第拾参分伍話 闇夜のからくり
三日月が怪しく光る夜の事。天にも届きそうなくらい伸びる竹が何十、何百本と茂っている。深い闇に包まれた竹林に、突如、激しく風が吹き抜ける。
「待てっ!」
竹林に一声が響く。響くと同時に竹林が次々と揺れる。そして、しなる。何回も、何遍も、うねりを上げて揺れ動く。竹の上部を見ると、そこには、何人もの死忍が、勢いよく竹を蹴って、進んでいるではないか。
黒尽くめの死忍達が、追いかける目の前には、必死に逃げる一人の少女。黒い振袖を何回も竹にかすらせながら逃げる少女の姿があった。何か大事な物を持っているのか、大事そうに、胸の中に護るように持っていた。
そして逃げる少女に対して、死忍達から最悪の土産が投げ込まれる。それは、大量のくないだった。
一斉に向かってくるくないを、少女はひらりと避ける。
「一発も当たらないだと……っ」
死忍の一人が驚きの声を漏らした。数と力は勝っているはずなのに一発も当たらない。一発どころか、皮膚にも、服にもかすらなかった。

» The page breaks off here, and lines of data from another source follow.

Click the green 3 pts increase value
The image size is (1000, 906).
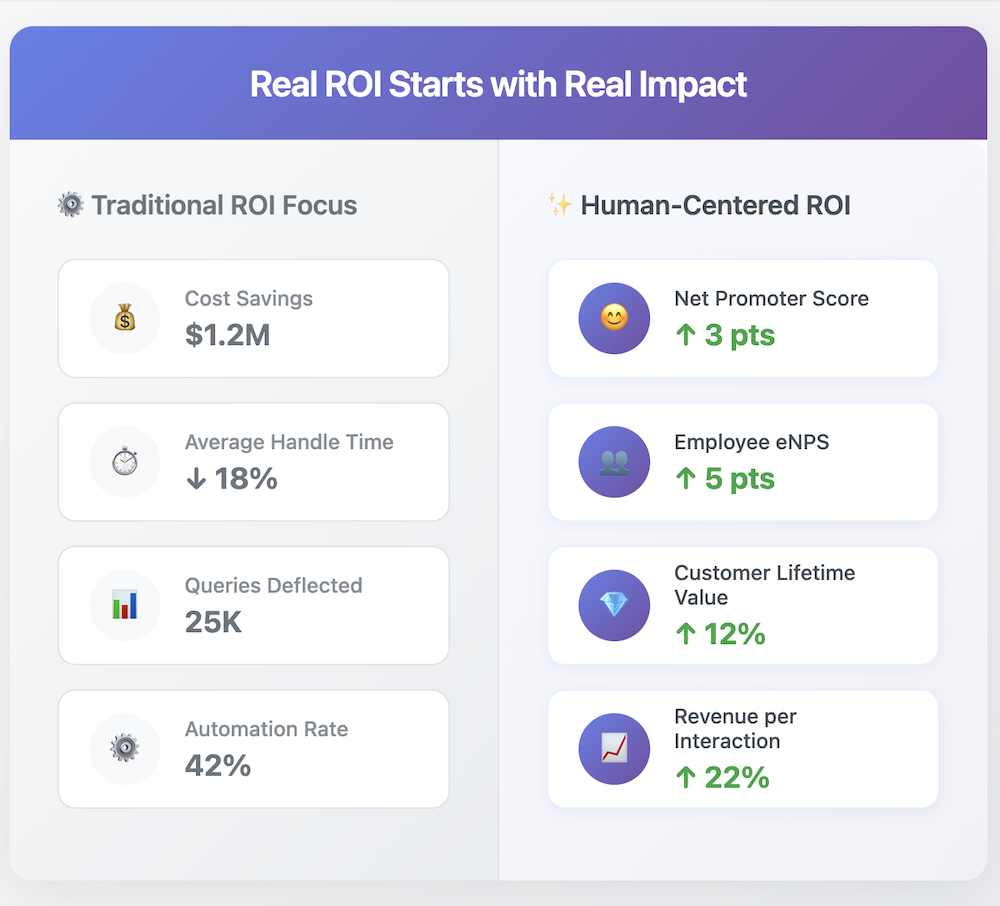(x=725, y=335)
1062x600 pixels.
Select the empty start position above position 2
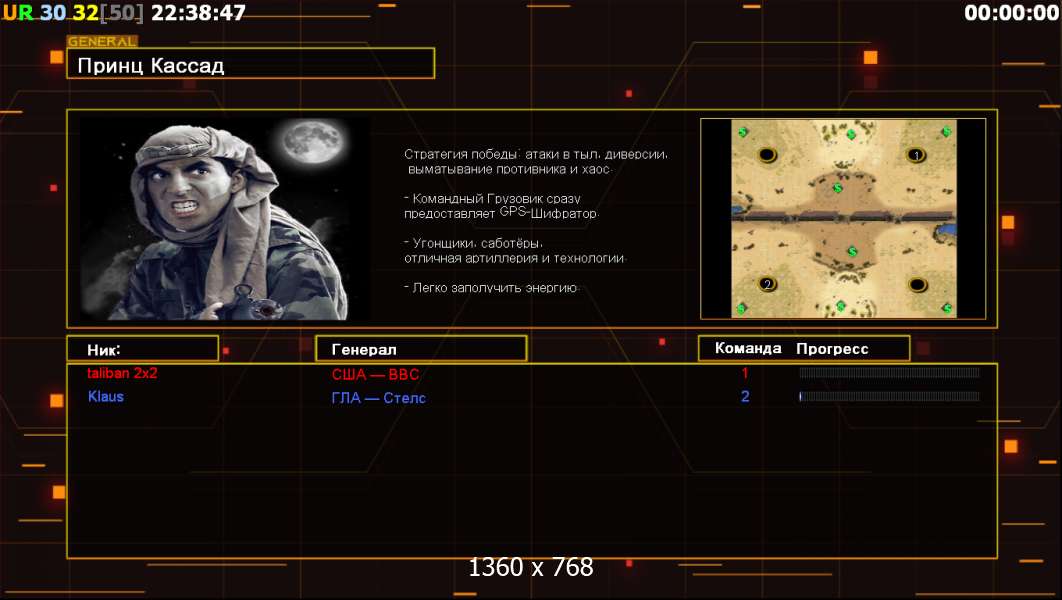pyautogui.click(x=767, y=155)
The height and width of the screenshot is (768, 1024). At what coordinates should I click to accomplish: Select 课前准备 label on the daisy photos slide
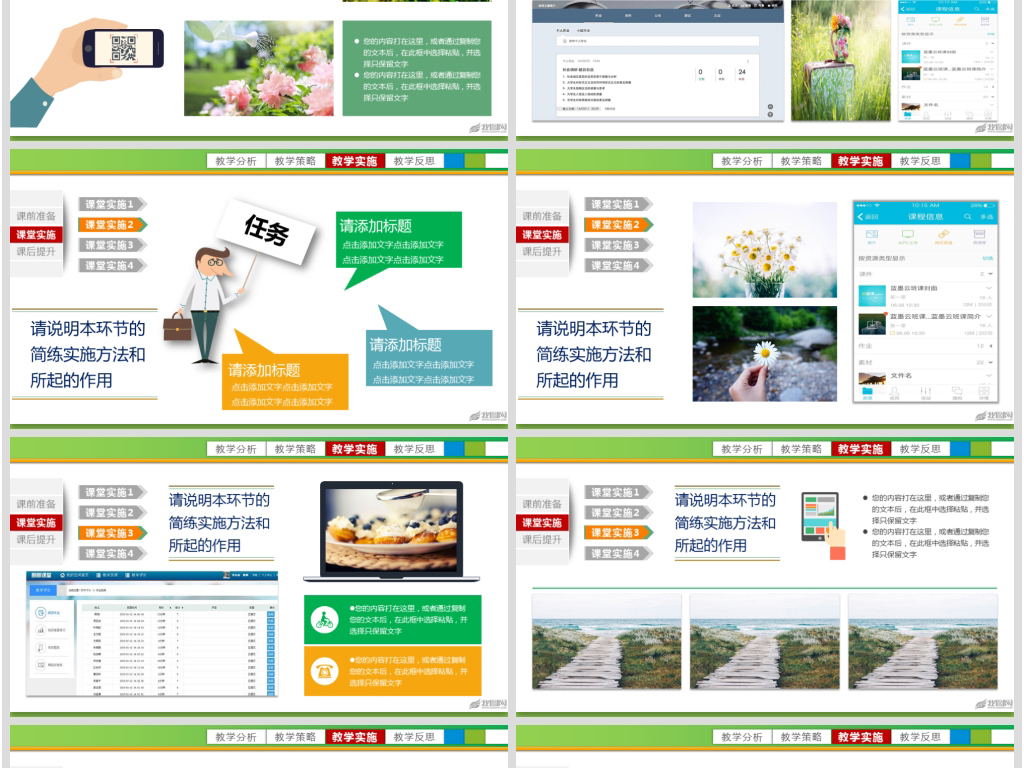click(541, 216)
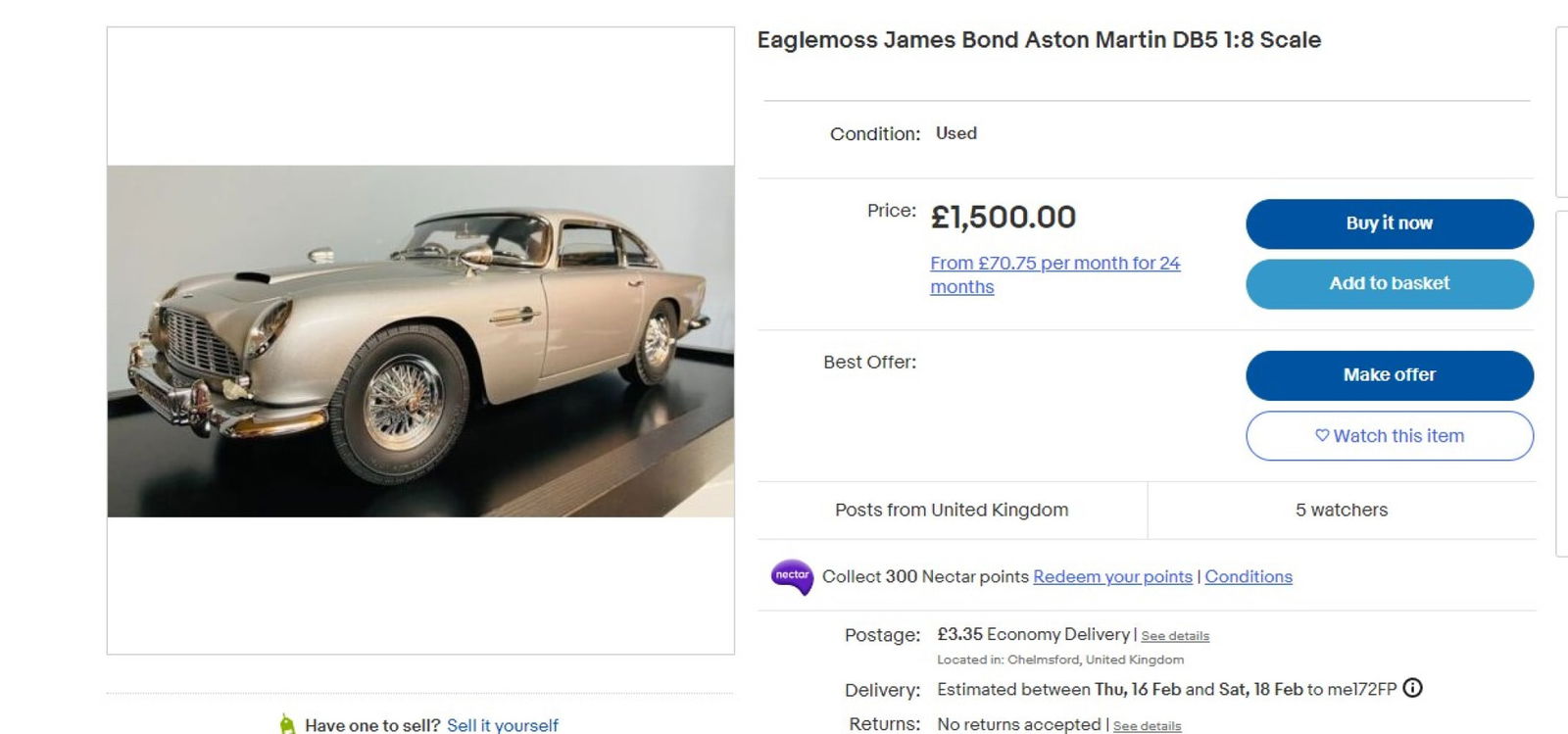
Task: See details for Economy Delivery postage
Action: coord(1175,635)
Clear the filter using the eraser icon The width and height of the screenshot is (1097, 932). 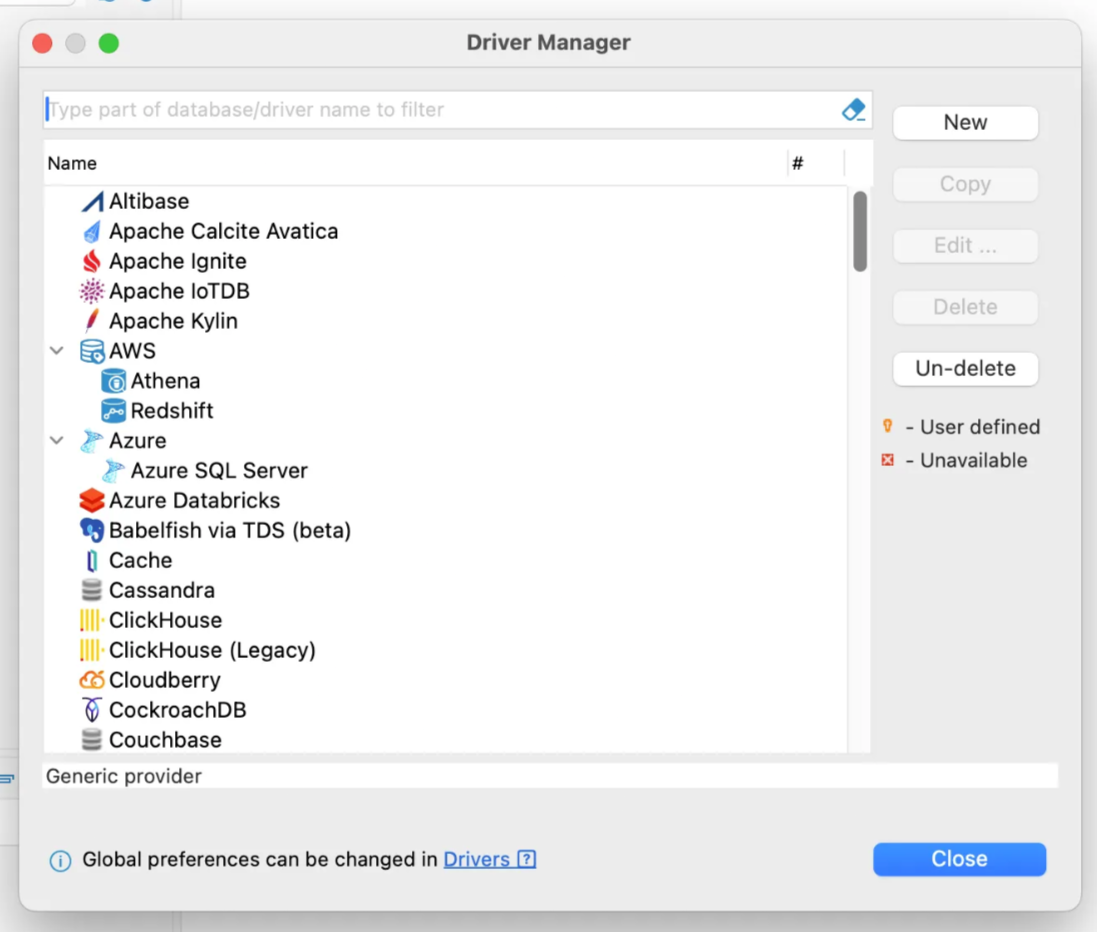(853, 110)
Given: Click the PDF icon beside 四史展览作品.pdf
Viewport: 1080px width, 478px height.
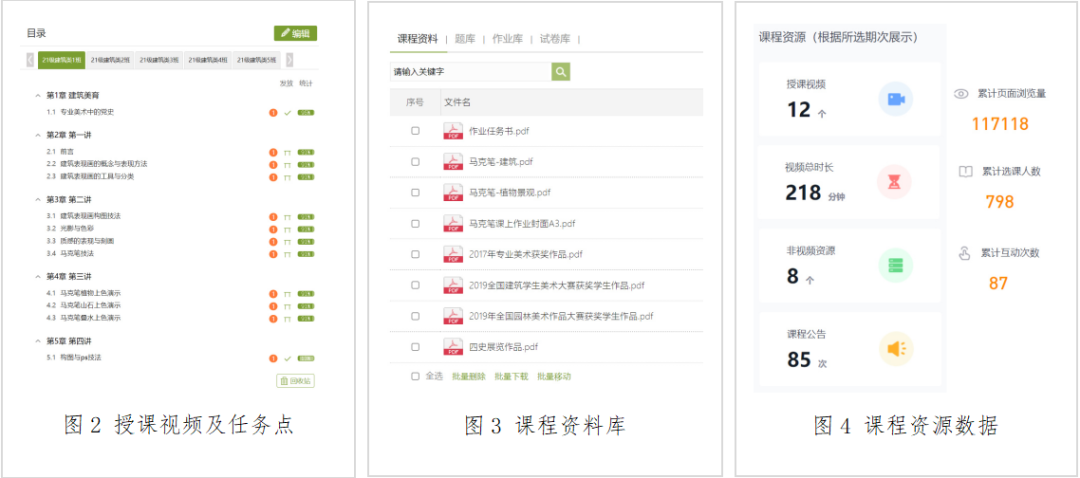Looking at the screenshot, I should 453,347.
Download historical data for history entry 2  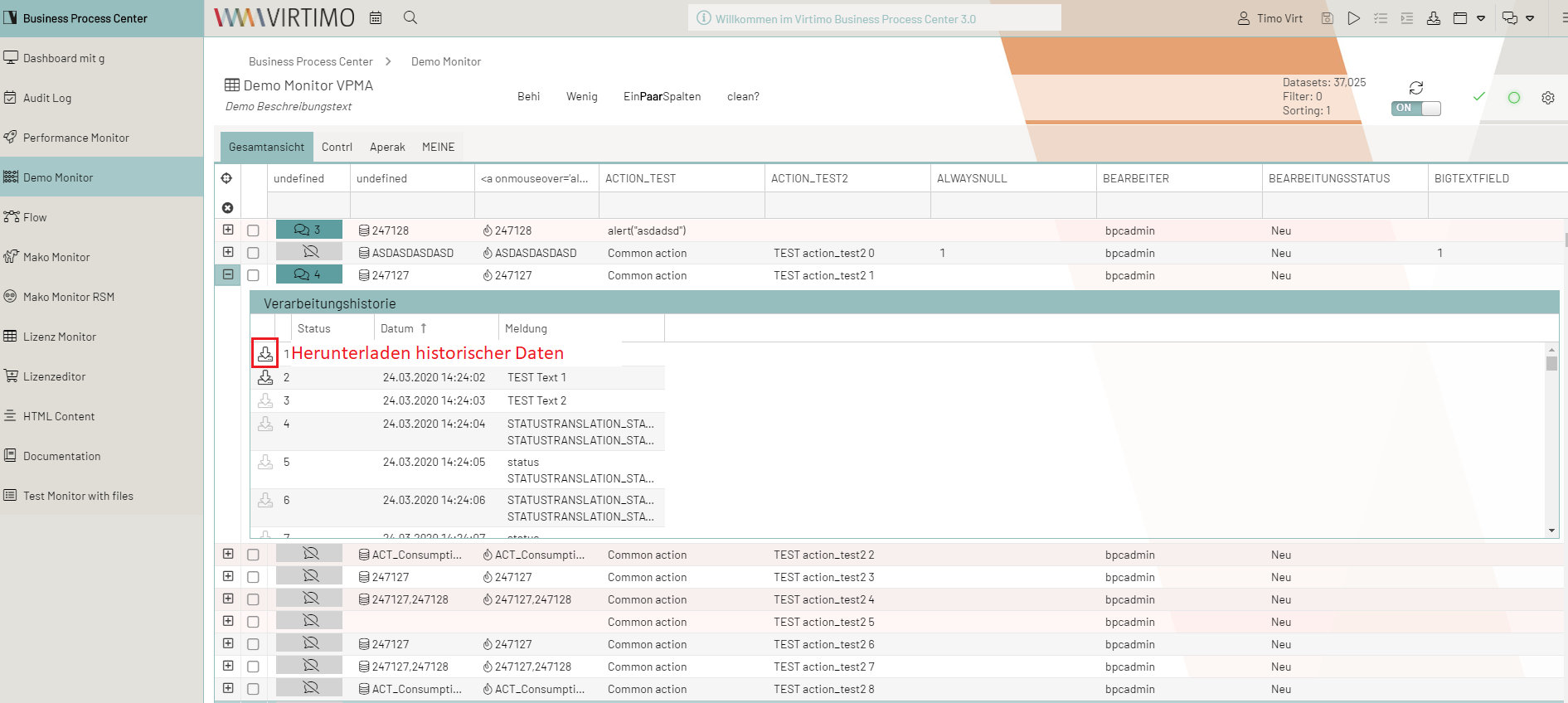coord(265,378)
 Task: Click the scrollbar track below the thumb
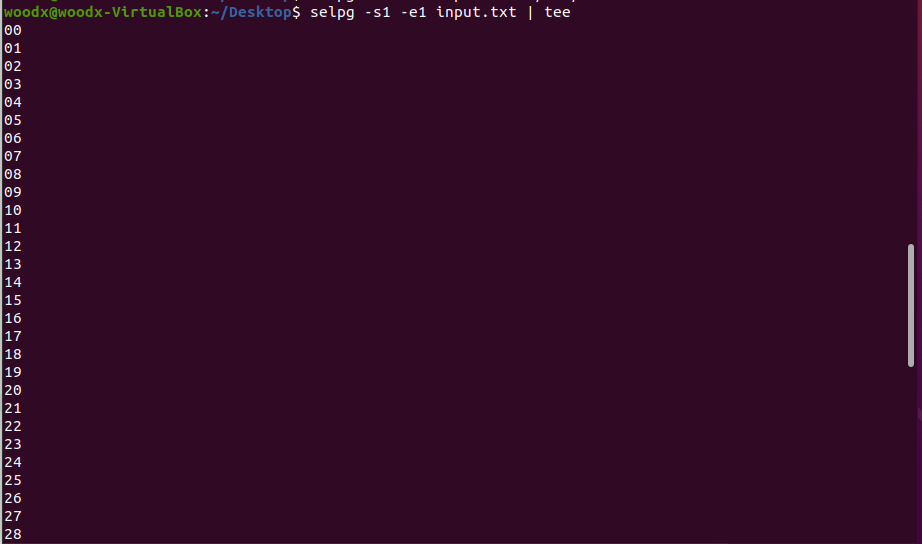coord(911,456)
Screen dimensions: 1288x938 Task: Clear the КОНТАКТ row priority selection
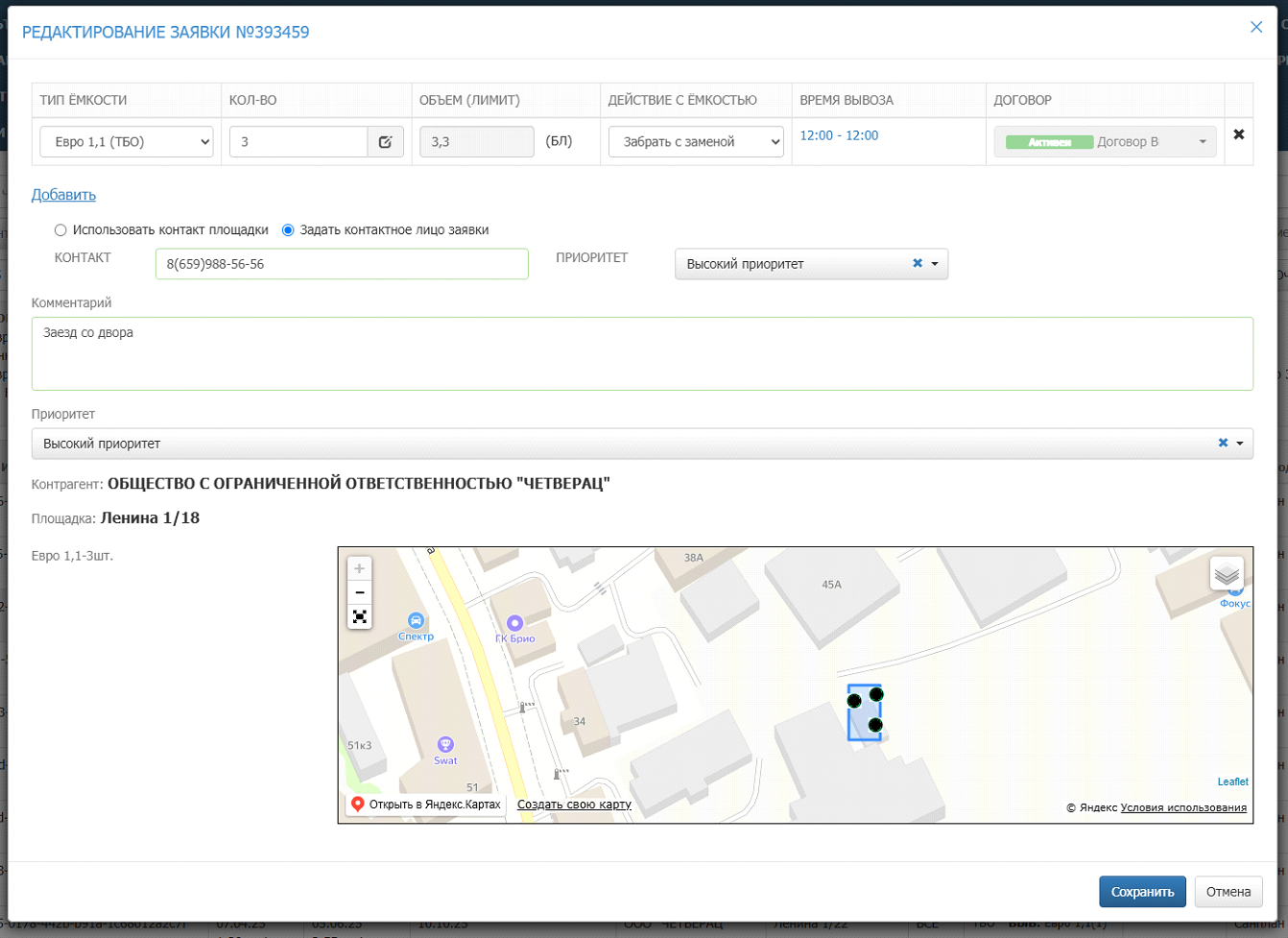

死忍達が追いかけ、少女が逃げている時だった。眩い閃光が辺りを包みこみ、その場にいた全員が怯んだ。そして、爆発が起きた。
その爆発は全てを巻き込んだ。死忍も、竹の群生も、少女も全て。とてつもない風圧が発生し、爆発で死んだ体を炎と共に吹き飛ばす。そして回りは炎で彩られた。
「ワタ……クシは……、こんなとこ……ろで……、とま……ら……ない……」
少女の皮膚が溶け、貴金属で作られた体が露わになる。所々回路が切れ、蒼い電気が散りついている。腕と足に至っては溶けてしまい原型が何だったのか分からない。髪の毛もほとんどが燃え尽き、導線が露わになってしまっている。一方、死忍達も、全員がからくりだったようで跡形も無く解けてしまった。
少女、改め、からくりは最後の動力を使いある言葉を残した。
「あか……ひ……め……」
言い終わるとからくりはそれ以上反応しなかった。
「ほほう。『あかひめ』とはな……。それがお主の希望か、黒姫よ」
炎の中に突如、男性の姿が現れる。風貌からは将軍のような感じだ。
男性はからくりに近付き、からくりが持っていた物を引きずり出す。それは重箱だった。傷も汚れも何一つついていない重箱だった。
男性は重箱を開ける。そこに入っていたものは、天むすだった。たくさんの天むすだった。ぎっしりと丁寧に入れられた天むすを男性は一つ手に取り、頬張る。
「うまい。が、これもお主の希望だと言うのであれば、こうするしかあるまい」
男性はそう言うと、重箱を地面に叩きつけ、踏みつぶした。入っていた天むすも、重箱と一緒に滅茶苦茶な姿に変わってしまった。
その時。男性は足に少し痛みを感じた。確認して見ると、少女のからくりが噛みついているではないか。その姿を見て、男性はこう言った。
「これを破壊しても、お主が生きる希望を捨てないのは、やはり『あかひめ』があるからなのか……」
男性はしばらく黙りこみ、そしてこう告げる。
「黒姫よ。その希望を見つけて壊すまで、我に使えよ」
男性はそう言うと、からくりを背負い煙が漂う闇夜の中に消えて行った。